Transitar el Subte C en los intestinos  de la Santa María de los Buenos Aires es descubrir la modestia de los gobernantes. No pude ver ni una de las obras de mejoramiento prometidas cuando anunciaron el aumento del boleto. Seguro que se han hecho, pero esa sencillez propia del republicanismo más austero me impidió verlas.

Cuando salí por la boca de la Estación San Martín, Latinoamérica me saludó indubitable: un fulano tirado sobre un colchón de colores indecibles, con sus patitas cruzadas (sin calzado), leyendo el diario con sumo interés. El susodicho no era un extravagante miembro de un hipismo rioplatense, sino el portador de todas las mochilas de la exclusión.

Todas.

Conversaba discretamente con otro noqueado por el sistema acerca de las noticias, mientras compartían un mate acuoso e irredento en la vereda que rodea a la Plaza San Martín.

Una situación acerca de la lógica de la existencia.

La plaza que honra al José Francisco de Yapeyú es, sin vueltas, muy bella. Sobreelevada, permite vagabundear con la mirada la vieja Retiro. Está frondosamente arbolada, con veredas muy amplias y lomadas verdes y señoriales.
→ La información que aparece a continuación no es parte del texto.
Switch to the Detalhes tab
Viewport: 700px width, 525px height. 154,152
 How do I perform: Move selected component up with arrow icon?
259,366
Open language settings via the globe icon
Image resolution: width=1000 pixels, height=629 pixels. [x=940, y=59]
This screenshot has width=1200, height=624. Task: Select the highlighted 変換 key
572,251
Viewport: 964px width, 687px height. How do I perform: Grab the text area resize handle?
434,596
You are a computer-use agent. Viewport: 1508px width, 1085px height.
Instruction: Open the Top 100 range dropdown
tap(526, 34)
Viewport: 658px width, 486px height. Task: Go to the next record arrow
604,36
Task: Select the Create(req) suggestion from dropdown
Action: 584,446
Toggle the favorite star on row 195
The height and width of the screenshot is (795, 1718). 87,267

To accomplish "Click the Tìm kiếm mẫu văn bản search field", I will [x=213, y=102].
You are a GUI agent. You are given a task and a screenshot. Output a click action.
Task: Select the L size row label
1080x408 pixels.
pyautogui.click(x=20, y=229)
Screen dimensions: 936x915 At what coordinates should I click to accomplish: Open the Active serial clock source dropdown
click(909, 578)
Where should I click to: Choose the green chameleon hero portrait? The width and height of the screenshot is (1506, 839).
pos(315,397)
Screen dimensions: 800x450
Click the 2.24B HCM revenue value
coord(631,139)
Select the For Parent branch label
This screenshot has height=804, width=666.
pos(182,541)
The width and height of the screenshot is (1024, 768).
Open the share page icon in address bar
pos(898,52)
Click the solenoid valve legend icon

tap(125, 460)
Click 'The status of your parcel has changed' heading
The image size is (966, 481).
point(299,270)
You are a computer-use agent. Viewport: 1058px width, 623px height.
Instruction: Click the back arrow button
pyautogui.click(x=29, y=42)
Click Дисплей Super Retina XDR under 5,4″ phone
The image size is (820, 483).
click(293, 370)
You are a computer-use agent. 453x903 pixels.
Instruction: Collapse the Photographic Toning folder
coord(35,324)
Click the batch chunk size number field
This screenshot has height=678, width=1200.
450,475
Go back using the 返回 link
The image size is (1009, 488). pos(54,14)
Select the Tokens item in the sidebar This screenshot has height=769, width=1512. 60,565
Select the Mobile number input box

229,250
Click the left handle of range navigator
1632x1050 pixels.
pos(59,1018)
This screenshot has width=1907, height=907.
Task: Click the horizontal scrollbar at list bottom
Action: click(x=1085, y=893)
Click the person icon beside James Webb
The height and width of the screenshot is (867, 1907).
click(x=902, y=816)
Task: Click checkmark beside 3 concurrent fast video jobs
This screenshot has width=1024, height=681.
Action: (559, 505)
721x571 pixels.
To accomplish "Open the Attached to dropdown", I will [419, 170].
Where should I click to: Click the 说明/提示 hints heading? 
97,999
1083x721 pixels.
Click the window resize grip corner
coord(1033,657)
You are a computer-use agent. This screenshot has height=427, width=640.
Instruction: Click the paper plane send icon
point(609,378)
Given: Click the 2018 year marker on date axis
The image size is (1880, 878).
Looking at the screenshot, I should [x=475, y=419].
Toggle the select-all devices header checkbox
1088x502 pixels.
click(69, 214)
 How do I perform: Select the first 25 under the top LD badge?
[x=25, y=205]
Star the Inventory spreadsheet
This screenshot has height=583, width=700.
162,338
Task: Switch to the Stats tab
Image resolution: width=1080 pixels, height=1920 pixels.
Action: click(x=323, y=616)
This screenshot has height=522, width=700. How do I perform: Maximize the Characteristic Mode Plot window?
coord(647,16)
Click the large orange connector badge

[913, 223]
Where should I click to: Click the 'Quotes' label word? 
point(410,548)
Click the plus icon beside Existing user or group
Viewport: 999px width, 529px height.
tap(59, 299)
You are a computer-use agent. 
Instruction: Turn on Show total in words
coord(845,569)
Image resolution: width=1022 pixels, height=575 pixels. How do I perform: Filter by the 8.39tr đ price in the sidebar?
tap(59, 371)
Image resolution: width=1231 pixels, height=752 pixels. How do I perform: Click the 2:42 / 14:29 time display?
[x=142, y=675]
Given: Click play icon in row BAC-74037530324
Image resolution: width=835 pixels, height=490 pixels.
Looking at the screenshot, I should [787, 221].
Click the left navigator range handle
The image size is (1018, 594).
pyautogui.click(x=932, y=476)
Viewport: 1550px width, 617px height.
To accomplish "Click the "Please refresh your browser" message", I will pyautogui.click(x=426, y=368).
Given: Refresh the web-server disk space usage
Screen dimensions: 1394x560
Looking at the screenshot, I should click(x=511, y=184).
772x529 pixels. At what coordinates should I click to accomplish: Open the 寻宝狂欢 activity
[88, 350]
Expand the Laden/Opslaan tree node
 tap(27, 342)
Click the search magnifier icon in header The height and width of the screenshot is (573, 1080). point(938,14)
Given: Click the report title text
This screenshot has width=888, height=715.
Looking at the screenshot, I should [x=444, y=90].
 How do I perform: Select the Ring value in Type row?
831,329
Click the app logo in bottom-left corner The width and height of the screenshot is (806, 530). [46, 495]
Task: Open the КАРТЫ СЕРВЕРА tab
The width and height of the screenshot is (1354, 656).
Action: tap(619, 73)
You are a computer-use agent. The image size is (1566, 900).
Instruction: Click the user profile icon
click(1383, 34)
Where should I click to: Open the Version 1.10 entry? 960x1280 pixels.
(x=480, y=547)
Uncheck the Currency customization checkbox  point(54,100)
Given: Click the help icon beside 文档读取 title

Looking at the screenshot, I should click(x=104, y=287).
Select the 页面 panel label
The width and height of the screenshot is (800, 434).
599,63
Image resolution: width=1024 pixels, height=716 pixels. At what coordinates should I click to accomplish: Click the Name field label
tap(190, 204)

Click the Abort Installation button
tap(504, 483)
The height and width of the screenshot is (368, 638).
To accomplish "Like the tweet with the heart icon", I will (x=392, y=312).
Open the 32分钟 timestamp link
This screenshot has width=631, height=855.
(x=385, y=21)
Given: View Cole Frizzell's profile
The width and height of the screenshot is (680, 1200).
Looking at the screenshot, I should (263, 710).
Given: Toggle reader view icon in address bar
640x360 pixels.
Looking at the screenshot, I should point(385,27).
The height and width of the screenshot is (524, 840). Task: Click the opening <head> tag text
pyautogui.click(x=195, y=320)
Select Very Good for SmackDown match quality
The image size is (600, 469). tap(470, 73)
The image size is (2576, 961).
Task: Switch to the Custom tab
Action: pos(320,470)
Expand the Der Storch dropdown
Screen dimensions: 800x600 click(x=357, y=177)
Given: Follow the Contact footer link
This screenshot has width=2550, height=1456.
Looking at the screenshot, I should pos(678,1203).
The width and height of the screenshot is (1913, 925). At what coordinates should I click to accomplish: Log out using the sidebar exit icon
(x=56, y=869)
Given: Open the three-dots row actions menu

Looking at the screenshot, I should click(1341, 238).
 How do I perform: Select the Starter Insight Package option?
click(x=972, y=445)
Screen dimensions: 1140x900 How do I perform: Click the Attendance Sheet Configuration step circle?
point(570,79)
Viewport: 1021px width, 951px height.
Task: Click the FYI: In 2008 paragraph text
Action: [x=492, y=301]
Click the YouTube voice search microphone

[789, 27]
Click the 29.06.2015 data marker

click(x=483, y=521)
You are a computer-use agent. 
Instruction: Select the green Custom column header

Tiene un amplio reducto para pichichos, una especie de salón de usos múltiples al aire libre para el hermano canino, evitando sus evacuaciones en lugares inoportunos. Profano y divertido espectáculo ver como los mencionados cuadrúpedos juegan como pavotes, se revuelcan en la tierra a pesar de estar de peluquería casi todos, y se huelen y  lamen el culo sin importar linaje ni distinción: la perritud igualitaria.

La vieja Plaza tiene su inmenso gomero (varias plazas de la Capital los tienen), de brazos colosales y un tronco “principal”,  neurótico de anudamientos y corpulencias. A su pie, un modesto cartel (nuevamente el republicanismo militante) que me informa que es un gomero importante y anciano.

Nada más.

Un encanto intelectual.

Otra que Wikipedia.

Perdida detrás del purulento edificio Cavanagh, elegante cobijo de asesinos de traje, hay una espléndida capilla, apretada entre dos titanes de cemento. Lujosa y sobria, firme para sostener tanto pecador que habita la vecindad aristocrática, destaca frente al atrio un órgano imponente de más de 50 tubos que haría las delicias de Bach y Rick Wakeman.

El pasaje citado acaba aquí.